Data teams can be challenging. KPIs (Key Performance Indicators) are different from other teams. The team’s value creation and performance are distinct. I want to share some KPIs.
Before embarking on this, you’ll want to create baseline numbers for all metrics. This preparation will allow you and your team to track maturity and growth. Without knowing where you started, you won’t know how far you’ve come.
As you look at your projects or data products, you may need to break your KPIs down to a project/product level.
These are business-focused KPIs.
Percent of self-supported queries – the percentage of queries that the business could do entirely by themselves. Data teams should be focusing on offloading queries and providing infrastructure for the business to run queries themselves.
Business value created – how much business value is created by the data products. The actual business value is highly business-dependent.
Increase in X business metric – the increase in a metric that can be directly tied to using data products. This could include metrics such as conversion or average sale price.
Increase in value to the customer – the increase in metric that can be directly seen or experienced by the customer. This could include personalization or service/logistical speed.
Some KPIs are more focused on the data engineering side.
Data product usage – how much other teams or programs use your data product. The manifestation of becoming a data-driven organization will increase this number.
Errors per unit/amount – the number of errors in your data product. This shows how reliable and correct the data products are.
Perceived data quality – how the users of the data products perceive the data quality. This would be a subjective value.
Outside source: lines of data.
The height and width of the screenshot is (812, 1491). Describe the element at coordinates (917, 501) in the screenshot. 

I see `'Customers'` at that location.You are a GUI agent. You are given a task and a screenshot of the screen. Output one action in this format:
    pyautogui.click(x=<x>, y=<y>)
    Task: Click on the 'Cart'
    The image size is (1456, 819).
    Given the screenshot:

Quantitative data quality – shows if the contents of the data product are of high quality. For example, does the entry have the correct foreign key or is it within the constraints?
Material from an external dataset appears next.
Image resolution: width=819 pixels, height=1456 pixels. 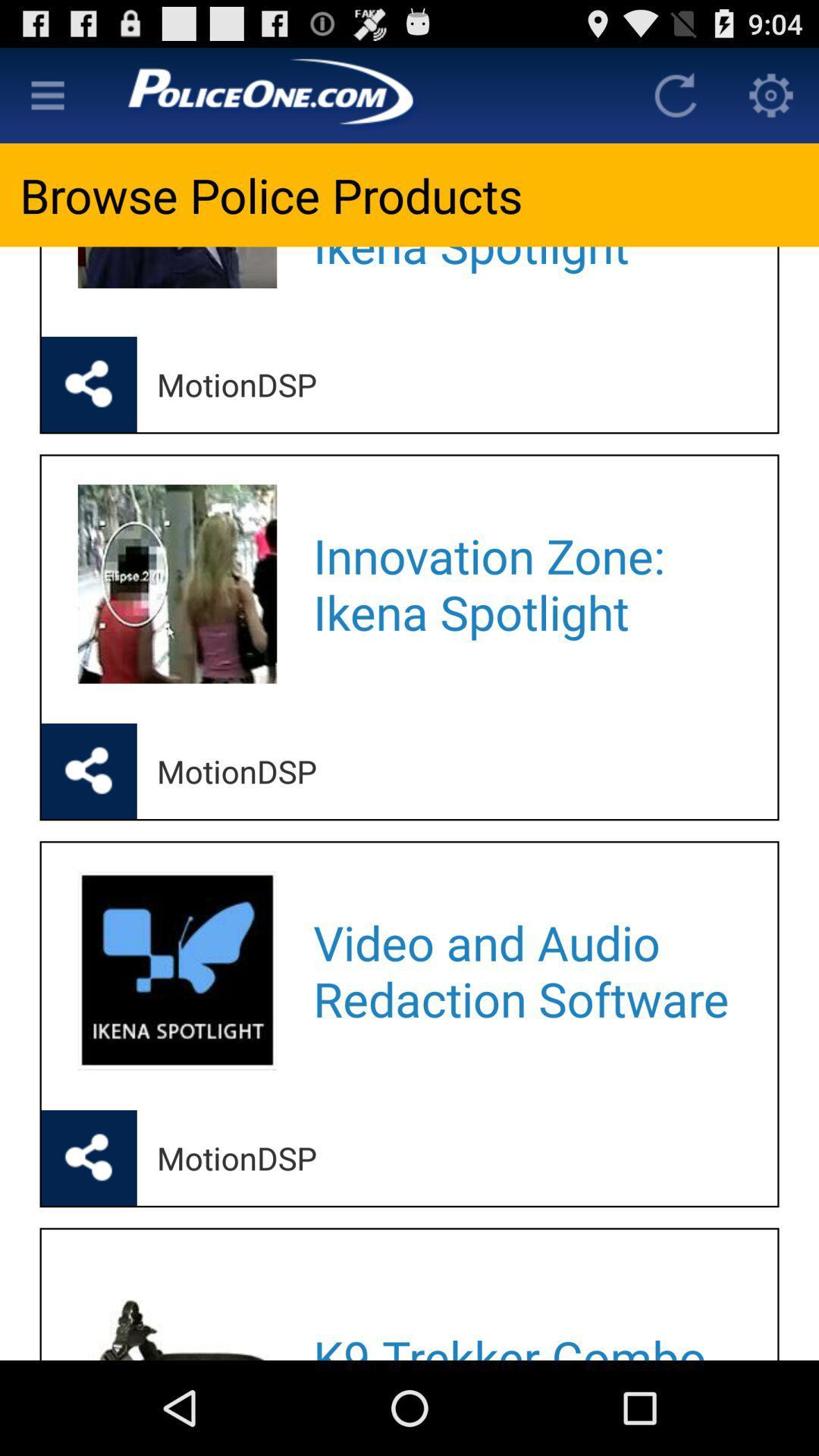 What do you see at coordinates (46, 94) in the screenshot?
I see `a option` at bounding box center [46, 94].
The number of useful data products – the number of data products in use by the rest of the organization. Some organizations will have many data products, but an unknown percentage of those data products are being used.
The number of data model changes – the number of times the data model changes over time. Too many data model changes may show a missing person or process for data models.
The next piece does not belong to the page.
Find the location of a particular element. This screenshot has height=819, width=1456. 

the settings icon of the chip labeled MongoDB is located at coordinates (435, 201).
The operations team will need to create a set of KPIs around operational excellence.
Outages – the number or percentage of time the data products are inaccessible. This would be a total outage rather than a deterioration of service.
Framework and service uptime – a framework or service loss may not represent a total outage. The operations team will want to track their framework and service uptimes.
Percent of automation of tasks – the percentage of tasks that are automated. Operations should increase the number of automated functions for reproducibility and consistency.
Incidents related to data quality – the number of incidents related to a data quality issue. For example, how many outages could be traced back to a data quality issue?
The data science team needs to create specific KPIs around AI and ML.
Reduction of humans in the loop – a reduction in the time humans spend that is now done by AI. For example, an inventory decision done entirely by a human is now augmented with AI to reduce the human’s overall time spent.
Ease of getting data – A subjective view of how difficult it is for a data scientist to access the data product exposed with the proper infrastructure. This can be quantified as how much time data scientists spend on data engineering.
Ease of deploying models is a subjective measurement of how long or effort it takes to deploy a model into production. For example, this could be the mean time to train and deploy a model for the data science team.
Focusing Data Teams
KPIs help focus data teams on what they need to improve or show velocity. By choosing the right metrics and goals, management can show progress. Through focus, data teams can improve in all aspects of performance.